The output should consist solely of the line containing "This screenshot has width=1568, height=371." and the lines that follow it through the end of the data below.

Stored data
▶

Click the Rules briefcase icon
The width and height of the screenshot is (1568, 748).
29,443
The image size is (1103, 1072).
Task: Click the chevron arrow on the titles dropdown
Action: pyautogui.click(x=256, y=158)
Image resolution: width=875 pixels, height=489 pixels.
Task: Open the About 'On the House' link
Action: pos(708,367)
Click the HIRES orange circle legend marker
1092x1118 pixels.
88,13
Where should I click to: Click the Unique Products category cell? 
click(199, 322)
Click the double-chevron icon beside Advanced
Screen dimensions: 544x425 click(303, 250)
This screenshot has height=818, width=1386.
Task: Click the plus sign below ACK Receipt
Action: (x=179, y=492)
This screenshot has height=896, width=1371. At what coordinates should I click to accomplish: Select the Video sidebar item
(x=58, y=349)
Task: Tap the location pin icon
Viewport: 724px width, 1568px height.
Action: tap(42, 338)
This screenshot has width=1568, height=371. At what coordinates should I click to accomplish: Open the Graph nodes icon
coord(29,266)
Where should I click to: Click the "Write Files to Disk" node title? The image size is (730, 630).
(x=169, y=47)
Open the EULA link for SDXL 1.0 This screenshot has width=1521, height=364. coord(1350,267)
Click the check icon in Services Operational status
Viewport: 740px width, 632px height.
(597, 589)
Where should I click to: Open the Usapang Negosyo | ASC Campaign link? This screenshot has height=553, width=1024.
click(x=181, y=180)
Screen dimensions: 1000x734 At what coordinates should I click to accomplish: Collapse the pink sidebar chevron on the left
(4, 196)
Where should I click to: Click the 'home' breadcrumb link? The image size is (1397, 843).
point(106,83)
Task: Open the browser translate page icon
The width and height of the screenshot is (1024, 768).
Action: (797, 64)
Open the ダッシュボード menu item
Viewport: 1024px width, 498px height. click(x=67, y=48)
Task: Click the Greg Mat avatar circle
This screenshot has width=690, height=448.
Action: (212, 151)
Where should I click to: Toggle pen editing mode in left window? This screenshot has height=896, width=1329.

◀

Exercise answer —
This screenshot has width=1568, height=371. At what coordinates should I click to accomplish: Open the Graph nodes icon
coord(29,266)
Where should I click to: Click the "Write Files to Disk" node title? The image size is (730, 630).
(x=169, y=47)
Open the EULA link for SDXL 1.0 This screenshot has width=1521, height=364. coord(1350,267)
Click the check icon in Services Operational status
Viewport: 740px width, 632px height.
(597, 589)
Where should I click to: Open the Usapang Negosyo | ASC Campaign link? This screenshot has height=553, width=1024.
click(x=181, y=180)
Screen dimensions: 1000x734 At what coordinates should I click to accomplish: Collapse the pink sidebar chevron on the left
(4, 196)
Where should I click to: Click the 'home' breadcrumb link? The image size is (1397, 843).
point(106,83)
Task: Open the browser translate page icon
The width and height of the screenshot is (1024, 768).
Action: (797, 64)
Open the ダッシュボード menu item
Viewport: 1024px width, 498px height. click(x=67, y=48)
Task: Click the Greg Mat avatar circle
This screenshot has width=690, height=448.
Action: (212, 151)
Where should I click to: Toggle pen editing mode in left window? This screenshot has height=896, width=1329.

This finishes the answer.